For RavenDB’s use case, that turned out to be a serious problem. In particular, the issue of cold queries, where you query the database for the first time and have to pay the initialization cost, was particularly difficult. Now, cold queries aren’t really that interesting, from a benchmark perspective, you have to warm things up in every software (caches are everywhere, from your disk to your CPU). I like to say that even memory has caches (yes, plural) because it is so slow (L1, L2, L3 caches).

With Lucene’s design, however, whenever it runs an indexing batch, it creates a new file, and to start querying after that means that you have a “cold start” for that file. Usually, those files are small, but every now and then Lucene needs to merge several files together and then we have to pay the cold start price for a large amount of data.

The issue is that this sometimes introduces a high latency spike (hitting us in the P999 targets), which is really hard to smooth over. We spent a lot of time and engineering resources ensuring that this doesn’t have a big impact on our users.

One of the design goals for Corax was to ensure that this doesn’t happen.
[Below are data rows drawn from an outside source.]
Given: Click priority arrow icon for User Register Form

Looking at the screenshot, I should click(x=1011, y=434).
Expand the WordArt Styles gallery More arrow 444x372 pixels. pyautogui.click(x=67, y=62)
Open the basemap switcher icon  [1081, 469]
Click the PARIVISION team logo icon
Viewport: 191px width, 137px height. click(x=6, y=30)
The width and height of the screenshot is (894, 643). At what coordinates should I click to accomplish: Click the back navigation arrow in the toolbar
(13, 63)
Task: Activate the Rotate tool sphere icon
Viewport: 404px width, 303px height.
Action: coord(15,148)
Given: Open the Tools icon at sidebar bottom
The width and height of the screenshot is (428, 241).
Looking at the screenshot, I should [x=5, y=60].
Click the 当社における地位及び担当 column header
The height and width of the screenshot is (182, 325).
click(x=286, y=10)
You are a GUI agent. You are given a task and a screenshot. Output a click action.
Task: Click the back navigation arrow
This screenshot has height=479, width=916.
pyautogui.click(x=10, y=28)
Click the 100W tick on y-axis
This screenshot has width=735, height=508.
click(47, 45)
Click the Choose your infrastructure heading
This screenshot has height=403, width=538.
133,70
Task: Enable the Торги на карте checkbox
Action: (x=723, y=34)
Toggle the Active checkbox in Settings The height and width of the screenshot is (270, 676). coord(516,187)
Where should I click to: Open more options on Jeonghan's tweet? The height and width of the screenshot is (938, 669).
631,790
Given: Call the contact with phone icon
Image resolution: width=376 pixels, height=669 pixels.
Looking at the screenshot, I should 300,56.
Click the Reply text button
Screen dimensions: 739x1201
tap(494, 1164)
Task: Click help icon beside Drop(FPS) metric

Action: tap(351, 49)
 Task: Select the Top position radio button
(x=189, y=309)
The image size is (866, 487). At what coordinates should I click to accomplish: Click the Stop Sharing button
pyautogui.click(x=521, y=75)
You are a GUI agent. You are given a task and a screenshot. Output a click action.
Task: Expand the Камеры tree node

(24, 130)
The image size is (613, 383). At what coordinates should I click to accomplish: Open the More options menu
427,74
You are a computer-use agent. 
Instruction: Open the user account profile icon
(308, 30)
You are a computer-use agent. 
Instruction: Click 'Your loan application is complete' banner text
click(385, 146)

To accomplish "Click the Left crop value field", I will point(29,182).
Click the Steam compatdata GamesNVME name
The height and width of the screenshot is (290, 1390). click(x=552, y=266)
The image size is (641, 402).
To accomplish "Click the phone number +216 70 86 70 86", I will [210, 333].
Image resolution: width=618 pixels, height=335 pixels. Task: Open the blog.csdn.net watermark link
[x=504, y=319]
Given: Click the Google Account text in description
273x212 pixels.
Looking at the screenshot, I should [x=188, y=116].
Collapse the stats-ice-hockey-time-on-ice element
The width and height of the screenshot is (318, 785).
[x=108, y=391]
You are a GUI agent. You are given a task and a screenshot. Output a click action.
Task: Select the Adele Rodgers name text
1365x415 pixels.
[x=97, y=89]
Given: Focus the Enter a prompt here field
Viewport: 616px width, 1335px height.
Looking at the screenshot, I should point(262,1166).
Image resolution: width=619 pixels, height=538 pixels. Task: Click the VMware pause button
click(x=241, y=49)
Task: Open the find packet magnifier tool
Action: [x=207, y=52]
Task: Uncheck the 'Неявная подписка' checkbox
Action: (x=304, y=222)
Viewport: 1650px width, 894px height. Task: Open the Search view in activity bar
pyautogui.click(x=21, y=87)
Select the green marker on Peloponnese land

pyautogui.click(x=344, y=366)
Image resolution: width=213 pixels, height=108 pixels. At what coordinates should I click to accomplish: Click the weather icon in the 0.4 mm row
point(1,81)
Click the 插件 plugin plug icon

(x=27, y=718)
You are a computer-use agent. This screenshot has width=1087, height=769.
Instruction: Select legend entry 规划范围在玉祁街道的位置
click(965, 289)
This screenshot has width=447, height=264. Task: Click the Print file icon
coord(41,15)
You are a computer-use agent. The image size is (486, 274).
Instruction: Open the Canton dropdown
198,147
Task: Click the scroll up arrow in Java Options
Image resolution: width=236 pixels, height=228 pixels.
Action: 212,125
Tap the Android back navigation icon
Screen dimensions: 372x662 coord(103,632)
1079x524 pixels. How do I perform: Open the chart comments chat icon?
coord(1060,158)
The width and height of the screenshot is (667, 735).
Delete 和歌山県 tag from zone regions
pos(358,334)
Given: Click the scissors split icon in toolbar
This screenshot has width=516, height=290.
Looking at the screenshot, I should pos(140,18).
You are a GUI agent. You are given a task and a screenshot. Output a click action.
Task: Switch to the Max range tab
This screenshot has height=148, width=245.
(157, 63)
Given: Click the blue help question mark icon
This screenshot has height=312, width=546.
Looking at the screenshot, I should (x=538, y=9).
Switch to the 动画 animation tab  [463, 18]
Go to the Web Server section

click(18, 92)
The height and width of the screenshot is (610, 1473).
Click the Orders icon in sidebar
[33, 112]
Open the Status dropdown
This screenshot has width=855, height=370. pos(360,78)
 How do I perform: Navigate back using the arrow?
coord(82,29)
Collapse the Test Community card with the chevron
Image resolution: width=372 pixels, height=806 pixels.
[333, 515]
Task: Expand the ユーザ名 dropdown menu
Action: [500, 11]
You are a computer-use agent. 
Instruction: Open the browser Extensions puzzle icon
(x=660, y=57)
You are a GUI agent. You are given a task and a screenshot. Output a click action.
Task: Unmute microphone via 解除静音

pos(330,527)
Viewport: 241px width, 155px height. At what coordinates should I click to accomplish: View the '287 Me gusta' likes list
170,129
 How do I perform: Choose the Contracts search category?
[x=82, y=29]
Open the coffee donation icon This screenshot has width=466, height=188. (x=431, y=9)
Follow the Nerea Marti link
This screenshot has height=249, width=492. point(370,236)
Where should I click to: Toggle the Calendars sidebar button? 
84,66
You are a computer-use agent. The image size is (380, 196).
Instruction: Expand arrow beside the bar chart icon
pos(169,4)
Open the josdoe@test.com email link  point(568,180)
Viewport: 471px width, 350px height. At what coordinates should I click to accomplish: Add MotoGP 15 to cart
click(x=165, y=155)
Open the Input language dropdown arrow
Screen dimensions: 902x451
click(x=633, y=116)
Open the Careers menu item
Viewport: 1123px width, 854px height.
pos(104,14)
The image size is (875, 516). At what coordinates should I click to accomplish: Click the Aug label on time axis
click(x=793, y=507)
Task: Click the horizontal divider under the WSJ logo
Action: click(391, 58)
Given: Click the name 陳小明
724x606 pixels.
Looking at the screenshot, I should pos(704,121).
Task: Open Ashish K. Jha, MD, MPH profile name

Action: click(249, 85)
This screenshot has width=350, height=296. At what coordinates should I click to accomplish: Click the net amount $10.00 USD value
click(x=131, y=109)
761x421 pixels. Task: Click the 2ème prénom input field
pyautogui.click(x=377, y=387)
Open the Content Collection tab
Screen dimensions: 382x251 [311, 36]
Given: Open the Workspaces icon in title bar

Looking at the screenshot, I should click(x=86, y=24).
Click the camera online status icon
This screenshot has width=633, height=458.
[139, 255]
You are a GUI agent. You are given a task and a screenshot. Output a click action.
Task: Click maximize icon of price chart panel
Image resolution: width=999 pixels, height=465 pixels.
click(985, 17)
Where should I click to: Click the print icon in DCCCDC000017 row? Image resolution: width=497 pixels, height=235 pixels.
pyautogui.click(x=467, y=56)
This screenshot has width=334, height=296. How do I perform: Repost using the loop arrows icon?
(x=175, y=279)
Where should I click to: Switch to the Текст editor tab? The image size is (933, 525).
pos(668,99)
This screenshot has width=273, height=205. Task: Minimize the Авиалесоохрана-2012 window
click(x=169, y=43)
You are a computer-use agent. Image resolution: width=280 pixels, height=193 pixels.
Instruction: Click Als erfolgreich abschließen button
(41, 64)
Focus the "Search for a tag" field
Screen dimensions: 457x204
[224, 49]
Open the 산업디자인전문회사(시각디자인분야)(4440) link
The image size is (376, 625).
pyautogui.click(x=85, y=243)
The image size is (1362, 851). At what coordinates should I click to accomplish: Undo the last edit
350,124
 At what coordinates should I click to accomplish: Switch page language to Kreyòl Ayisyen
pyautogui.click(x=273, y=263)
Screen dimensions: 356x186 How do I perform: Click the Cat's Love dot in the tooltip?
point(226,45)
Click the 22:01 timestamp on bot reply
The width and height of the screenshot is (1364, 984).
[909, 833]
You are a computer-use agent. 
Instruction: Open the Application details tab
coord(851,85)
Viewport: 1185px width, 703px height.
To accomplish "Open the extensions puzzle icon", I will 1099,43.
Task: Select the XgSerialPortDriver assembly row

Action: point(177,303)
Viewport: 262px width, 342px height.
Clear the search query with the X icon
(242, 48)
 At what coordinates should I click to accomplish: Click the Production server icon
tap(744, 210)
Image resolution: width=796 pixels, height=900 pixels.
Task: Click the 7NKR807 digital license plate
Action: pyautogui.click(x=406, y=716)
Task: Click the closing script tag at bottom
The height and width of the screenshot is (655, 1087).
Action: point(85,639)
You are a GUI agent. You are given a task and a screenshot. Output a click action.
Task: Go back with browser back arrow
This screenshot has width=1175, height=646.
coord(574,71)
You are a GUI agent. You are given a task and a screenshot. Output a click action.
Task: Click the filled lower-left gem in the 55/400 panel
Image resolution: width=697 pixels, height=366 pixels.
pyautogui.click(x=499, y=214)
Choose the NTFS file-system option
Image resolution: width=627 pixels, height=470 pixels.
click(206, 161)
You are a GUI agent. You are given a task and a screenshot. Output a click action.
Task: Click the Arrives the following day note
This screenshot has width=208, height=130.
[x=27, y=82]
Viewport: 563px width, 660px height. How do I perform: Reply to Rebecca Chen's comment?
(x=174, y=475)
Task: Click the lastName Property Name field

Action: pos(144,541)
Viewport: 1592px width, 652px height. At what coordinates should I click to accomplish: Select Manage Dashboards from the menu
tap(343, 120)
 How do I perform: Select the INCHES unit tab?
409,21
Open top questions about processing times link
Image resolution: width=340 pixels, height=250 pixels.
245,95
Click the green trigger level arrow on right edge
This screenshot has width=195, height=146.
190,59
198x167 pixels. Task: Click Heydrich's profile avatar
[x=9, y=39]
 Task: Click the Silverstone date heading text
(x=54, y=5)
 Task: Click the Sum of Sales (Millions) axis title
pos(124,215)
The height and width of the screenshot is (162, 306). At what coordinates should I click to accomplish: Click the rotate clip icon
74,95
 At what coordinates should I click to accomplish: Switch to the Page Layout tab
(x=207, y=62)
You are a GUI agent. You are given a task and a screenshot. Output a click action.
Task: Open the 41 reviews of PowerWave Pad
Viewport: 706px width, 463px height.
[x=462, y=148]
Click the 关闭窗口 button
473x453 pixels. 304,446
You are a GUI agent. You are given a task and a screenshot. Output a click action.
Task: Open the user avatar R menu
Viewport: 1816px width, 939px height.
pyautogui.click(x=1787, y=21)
That we are able to get consistent performance from the system without periodic maintenance tasks. That led us to a very different internal design. The persistent data structures that we use are meant to be used as is, without initial processing.

Everything has a cost, and in this case, it means that the size of Corax on disk is typically somewhat larger than Lucene. The big advantage is that the amount of memory being used by Corax tends to be significantly lower. And in today’s world, disks are far cheaper than memory. Corax’s cold start time is orders of magnitude faster than Lucene’s cold start time.

It turns out that there is a huge impact in another scenario as well, completely unexpected. We continuously run performance tests on our system, and we got some ridiculous results when testing query performance using encrypted databases.

When you use encryption at rest, RavenDB ensures that the only time that your data is decrypted is when there is an active transaction using the data. In other words, even in-memory buffers are encrypted. That applies to documents as well as indexes. It does not apply to the in-memory data that Lucene holds in its cache, though. For Corax, however, all of its state is encrypted.

When we run our benchmark on encrypted database queries, we expect to see either roughly the same performance between Corax and Lucene or see Lucene edging out Corax in this scenario, since it can use its cache without paying decryption costs.

Instead, we got really puzzling results. I tried showing them in bar chart format, but I literally couldn’t make the data fit in a reasonable size. The scenario is testing queries on an encrypted database, using an m5.xlarge instance on AWS. We are hitting the server with 500 queries/second, and testing for the 99.99 percentile performance.

Indexing Engine99.99% percentile (ms)99.99% percentile (seconds)

Take a look at those numbers! Somehow Corax is absolutely smoking Lucene’s lunch. And I was quite surprised about that. I mean, I’m happy, I guess, that the indexing engine we spent so much time on is doing this well, but any time that we see a performance number that we cannot explain we need to figure out what is going on.

Here is the profiler output for this benchmark, using Lucene.

As you can see, the vast majority of the time is spent decrypting pages. And we are decrypting pages belonging to a stream. Those are the Lucene files, stored (encrypted in this case) inside of Voron. The issue is that the access pattern that Lucene is using forces us to touch large parts of the file. It usually reads a very small portion each time, but in various locations. Given that the data is encrypted, we have to decrypt each of those locations.

Corax, on the other hand, keeps the persistent data structure in such a way that when we need to access specific pages only. That means that in terms of the number of pages touched by Corax or Lucene for this particular scenario, Lucene is using a lot more. You’ll usually not notice that since Voron (our storage engine) is memory mapped and those accesses are cheap. When using encrypted storage, however, we need to decrypt the data first, so that was very noticeable.

It’s interesting to note that this also applies to instances where there is a memory pressure involved. Corax would tend to touch a lot less memory and have a smaller working set, while Lucene will generate more page faults.

Really interesting results, and I’m both happy and amused that totally different design decisions have led to such a big impact in this scenario. In short, Corax is fast, really fast, and in many more scenarios than we initially thought.